Carta 5- A la mujer que confundió intensidad con amor
Carta de Formación 5

A ti, que pensaste que lo que ardía fuerte era eterno,
Sé lo que sentiste.
Mariposas constantes. Conversaciones profundas desde el inicio. Promesas rápidas. Conexión acelerada.
Todo parecía significativo. Espiritual. Destinado.
Y cuanto más intenso se sentía…más convencida estabas de que era amor.
Pero la intensidad no siempre es profundidad. A veces es solo química sin estructura.
A veces es ansiedad disfrazada de pasión. A veces es trauma conectando con trauma.
La intensidad te hace sentir viva. Pero el amor verdadero te hace sentir segura.
La intensidad sube y baja. El amor permanece estable.
La intensidad corre. El amor camina.
La intensidad promete. El amor demuestra con consistencia.
Yo también confundí urgencia con propósito. Pensé que si algo se sentía fuerte, tenía que ser correcto.
Pero lo fuerte no siempre es sano.
Algunas de las relaciones más intensas de mi vida
fueron las más inestables.
Había conexión, sí. Pero no había claridad.
Había emoción, sí. Pero no había dirección.
Había deseo. Pero no había compromiso firme.
La intensidad me mantenía alerta. Expectante. Ansiosa.
Y llamaba a eso “amor profundo”.
Hasta que entendí que lo que sentía no era paz. Era activación emocional.
Cuando vienes de heridas no resueltas, la intensidad se siente familiar.
Porque el sistema nervioso reconoce el caos. Reconoce la incertidumbre. Reconoce la lucha por ser elegida.
Y eso no es amor. Es patrón.
El amor saludable no te hace competir. No te hace dudar constantemente. No te deja en confusión prolongada.
El amor saludable no necesita urgencia para existir. No necesita presión para definirse. No necesita dramatismo para sentirse real.
Cuando Dios comenzó a sanarme, me quitó el gusto por lo intenso y me dio discernimiento.
Aprendí que la estabilidad no es aburrida. Es madura.
Aprendí que la paz no es falta de emoción. Es seguridad.
Aprendí que lo que no tiene dirección clara no merece mi inversión emocional.
A la mujer que hoy está atrapada en algo que se siente demasiado fuerte para soltar:
Pregúntate si lo que sientes es amor…o es miedo a perder la intensidad.
Pregúntate si hay claridad…o solo momentos altos que compensan los bajos.
Pregúntate si estás en paz…o en constante expectativa.

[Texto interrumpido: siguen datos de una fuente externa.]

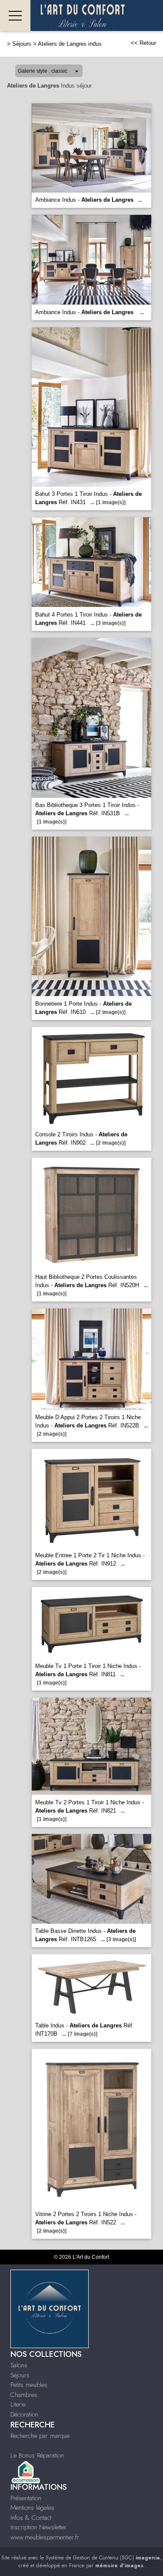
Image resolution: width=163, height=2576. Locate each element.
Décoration (24, 2414)
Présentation (25, 2498)
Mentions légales (32, 2507)
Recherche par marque (40, 2435)
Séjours (21, 44)
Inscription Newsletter (38, 2527)
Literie (18, 2404)
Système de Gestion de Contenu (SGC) (103, 2558)
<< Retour (143, 43)
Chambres (23, 2395)
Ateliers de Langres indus (70, 44)
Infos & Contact (30, 2517)
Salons (18, 2365)
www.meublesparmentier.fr (44, 2537)
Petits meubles (28, 2385)
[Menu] (15, 15)
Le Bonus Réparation (37, 2455)
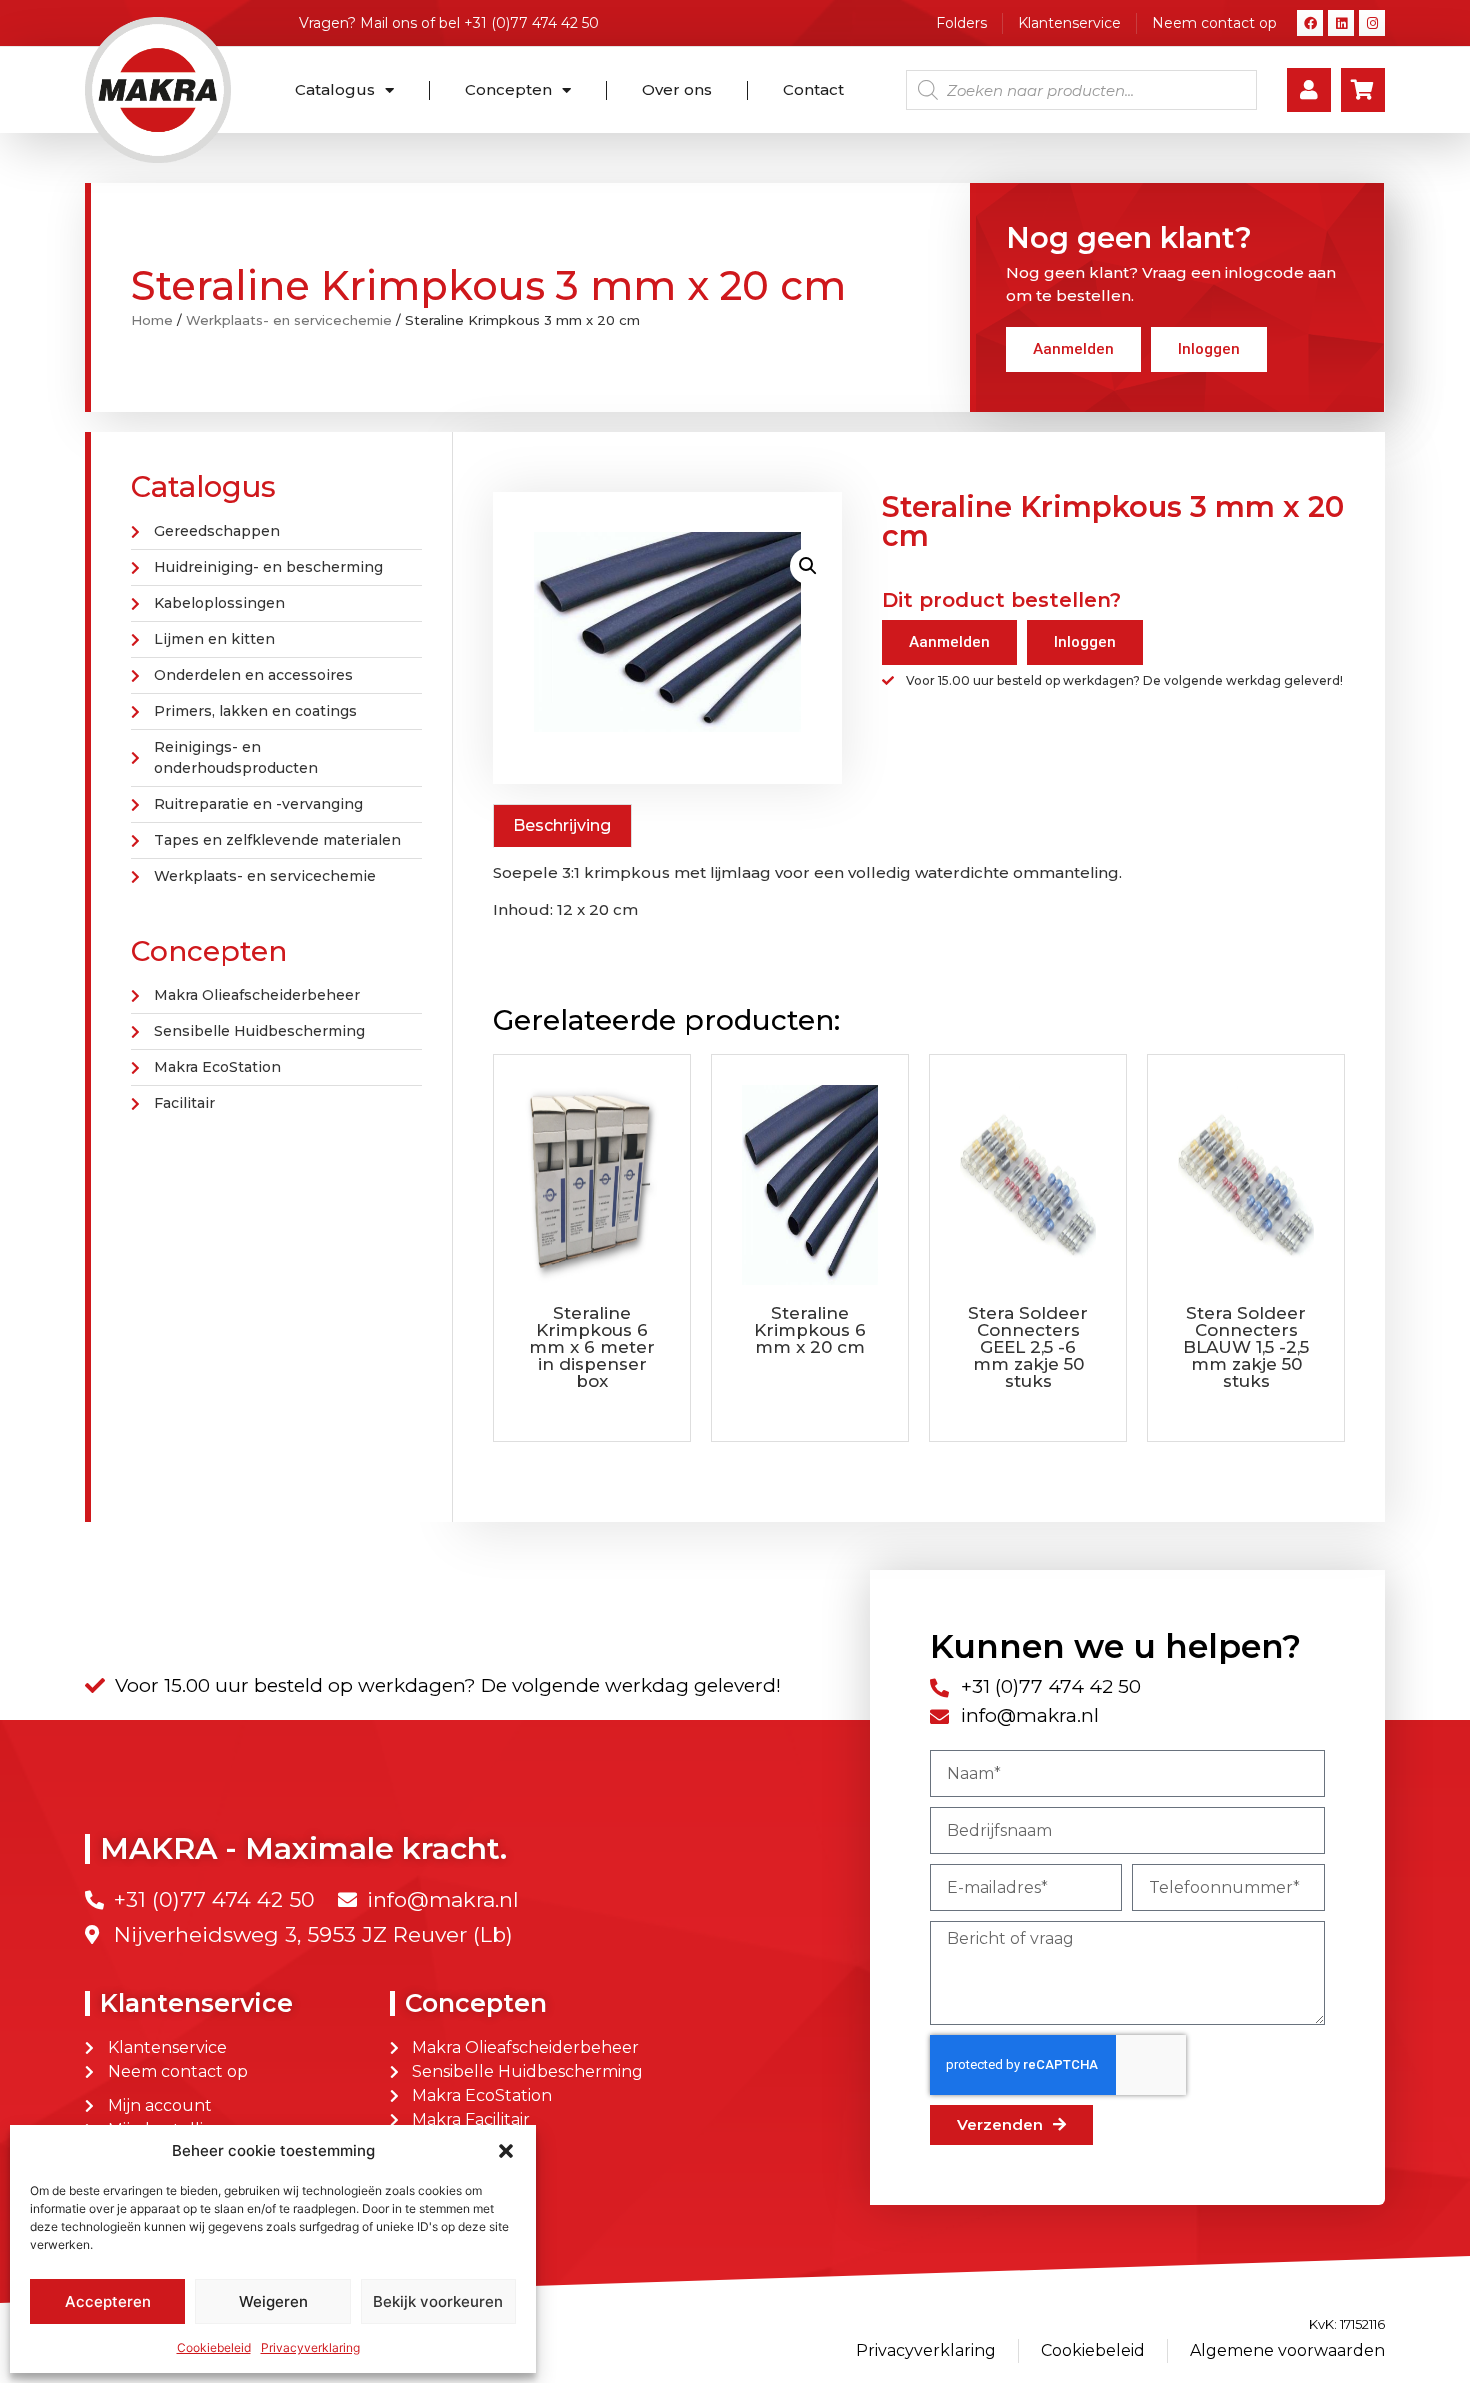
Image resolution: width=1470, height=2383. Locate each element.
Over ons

El amor no debería activarte para sobrevivir. Debería sostenerte para crecer.
La intensidad impresiona. La consistencia construye.

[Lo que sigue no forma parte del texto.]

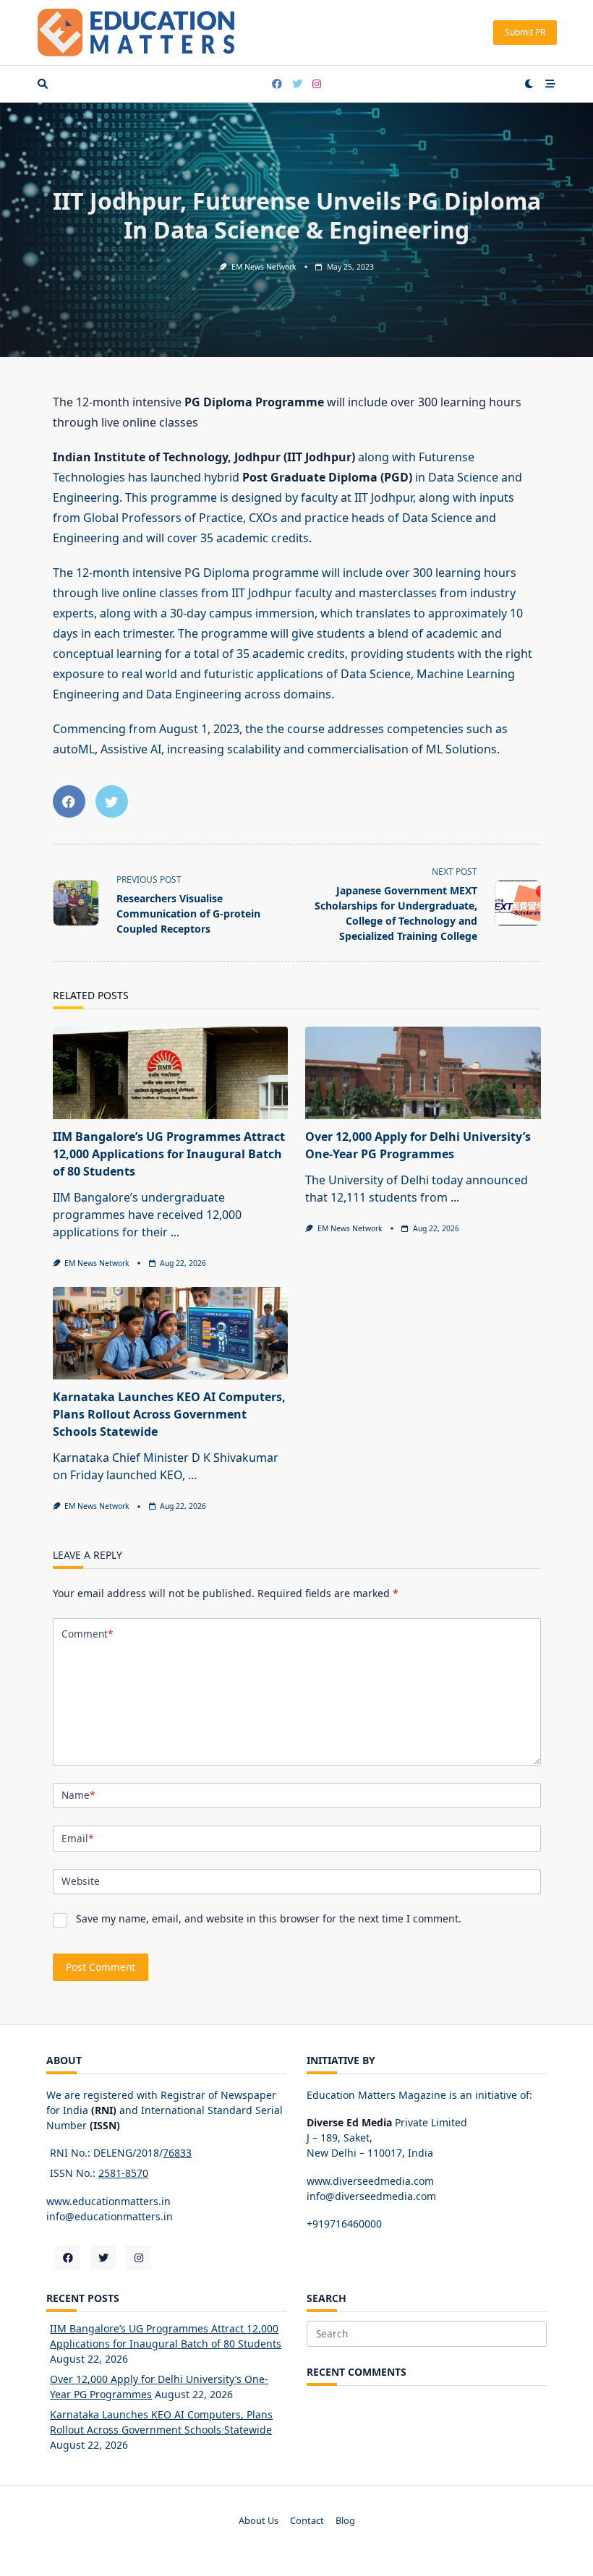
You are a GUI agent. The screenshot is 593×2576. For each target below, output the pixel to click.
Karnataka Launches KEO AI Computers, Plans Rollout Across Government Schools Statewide (169, 1414)
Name (78, 1795)
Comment (87, 1633)
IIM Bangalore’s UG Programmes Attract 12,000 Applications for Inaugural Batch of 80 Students (169, 1154)
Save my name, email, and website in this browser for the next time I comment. (268, 1918)
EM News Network (263, 267)
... (175, 1232)
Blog (345, 2521)
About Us (258, 2521)
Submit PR (525, 32)
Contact (307, 2521)
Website (80, 1881)
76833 (177, 2153)
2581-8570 (123, 2173)
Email (77, 1838)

Y tú no fuiste creada para sobrevivir emociones intensas. Fuiste creada para experimentar amor estable.
Con verdad que me tomó tiempo aceptar, pero que hoy me da libertad, Aprendí que no todo lo que arde es destino. Algunas cosas arden…porque están destinadas a consumirse. Y el renacer comienza cuando eliges paz sobre intensidad.